Czy George R.R. Martin zmieni zakończenie Gry o tron po krytyce serialu?
W rozmowie z EW pisarz przyznaje, że zastanawiał się nad zmianami. Wszystko dlatego, że internet wpływa na to, jak odbieramy książki — przykładowo wystarczy, że jedna osoba rozgryzie, kim są rodzice Jona Snowa, żeby wiedzieli to wszyscy. W efekcie pisarz zaczyna się zastanawiać, co zrobił nie tak.

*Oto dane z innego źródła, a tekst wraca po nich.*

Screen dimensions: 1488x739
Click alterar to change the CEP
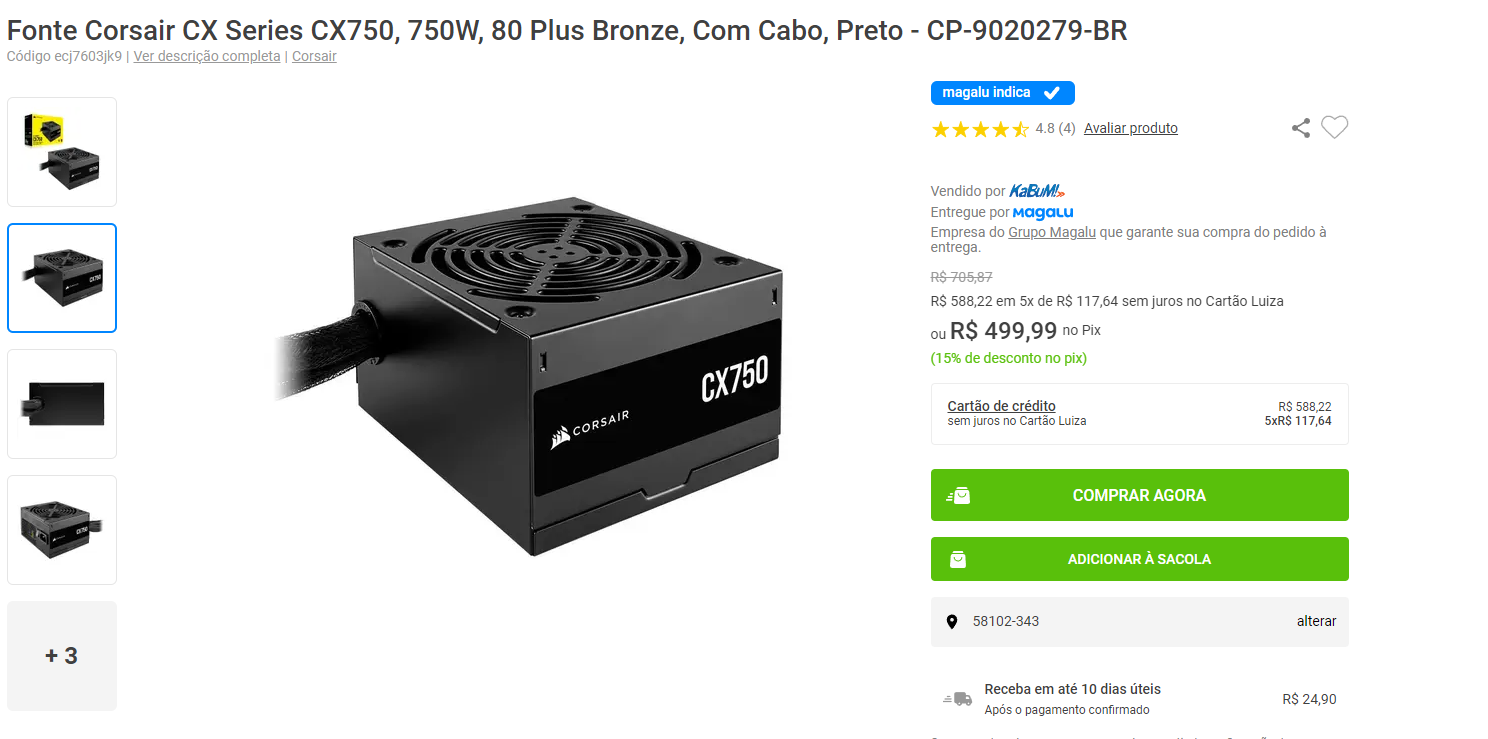(1316, 621)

— Nagle twist, który budujesz, wychodzi na jaw. Pojawia się pokusa, żeby to zmienić — "O mój Boże, to jest schrzanione, muszę wymyślić coś innego". Ale to nie jest dobre podejście. Od dawna planowałeś konkretne zakończenie i nagle masz zmienić jego kierunek, ponieważ ktoś je rozgryzł albo komuś się nie podobało? To zniszczyłoby całą koncepcję. Także nie, nie czytam fanowskich stron. Chcę napisać książkę, którą od zawsze zamierzałem napisać. A jak już zostanie wydana, może się ludziom podobać albo nie — wyjaśnia Martin.
Pisarz opowiada także o ogromnej presji, którą odczuwał przed premierą 6. sezonu, czyli pierwszego powstającego bez książek. Wtedy jeszcze wszyscy myśleli, że najpierw powinna być nowa książka, dopiero potem serial.

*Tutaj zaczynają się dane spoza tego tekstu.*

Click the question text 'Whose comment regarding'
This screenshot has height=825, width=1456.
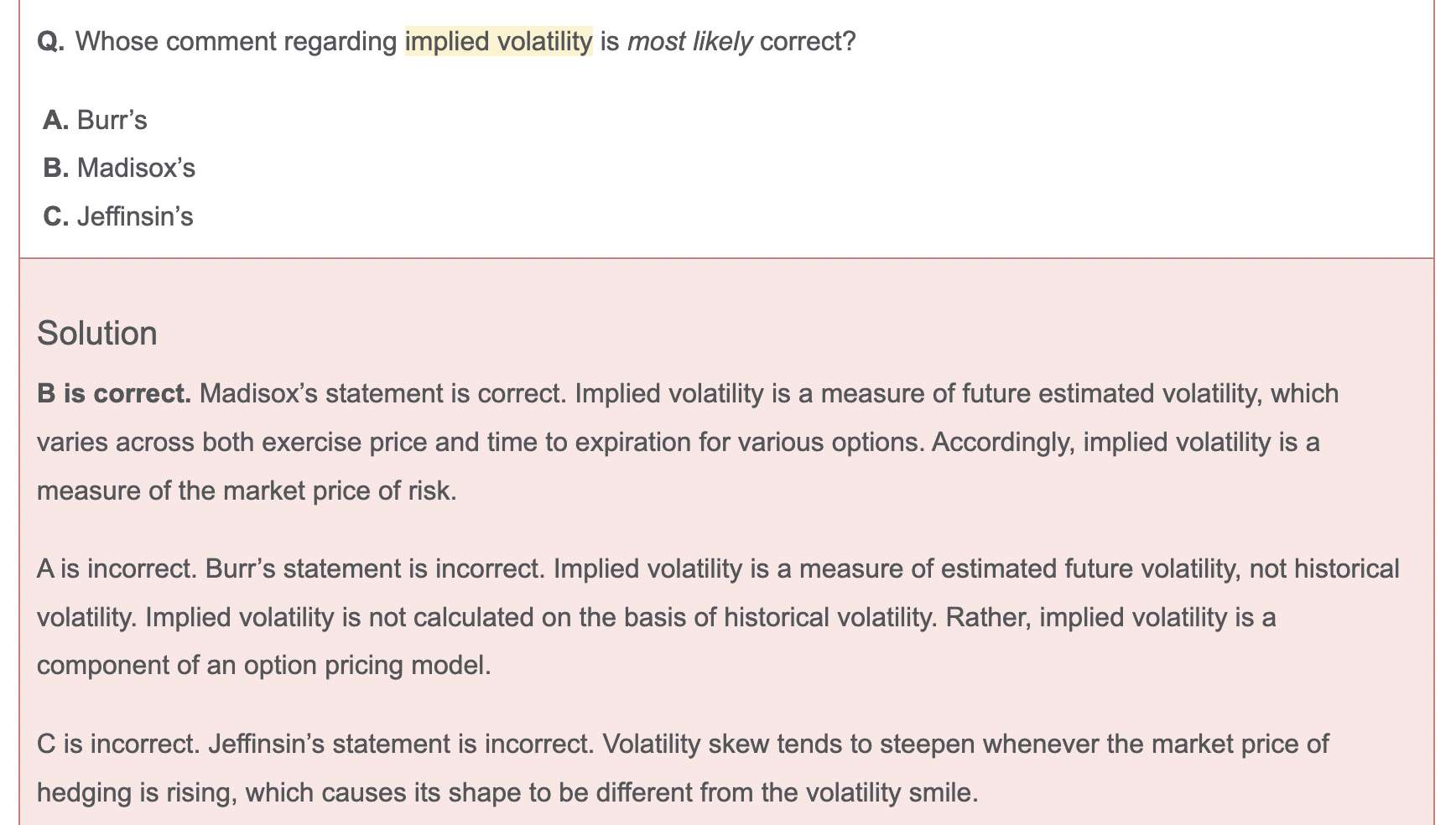(237, 41)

— Serial wychodził w kwietniu, a moi wydawcy powiedzieli, że jeśli dokończę książkę do grudnia, wydadzą ją. Presja, którą czułem tamtej jesieni, była największą w moim życiu. Później w pewnym momencie stało się jasne, że nie dokończę książki do tego czasu. Nie tylko chciałem ją skończyć, ale chciałem, żeby była najlepsza, jak to możliwe. Teraz nie ma już wyścigu. Serial dobiegł końca, a ja piszę książkę. Skończę, kiedy skończę — mówi.
Martin już wcześniej powiedział, że zakończenie serialu nieco będzie różnić się od tego książkowego, jednak on sam nie zna jeszcze wielu szczegółów. Nie liczcie jednak na datę premiery "Wichrów zimy" — pisarz nie zdradzi jej, dopóki nie skończy książki.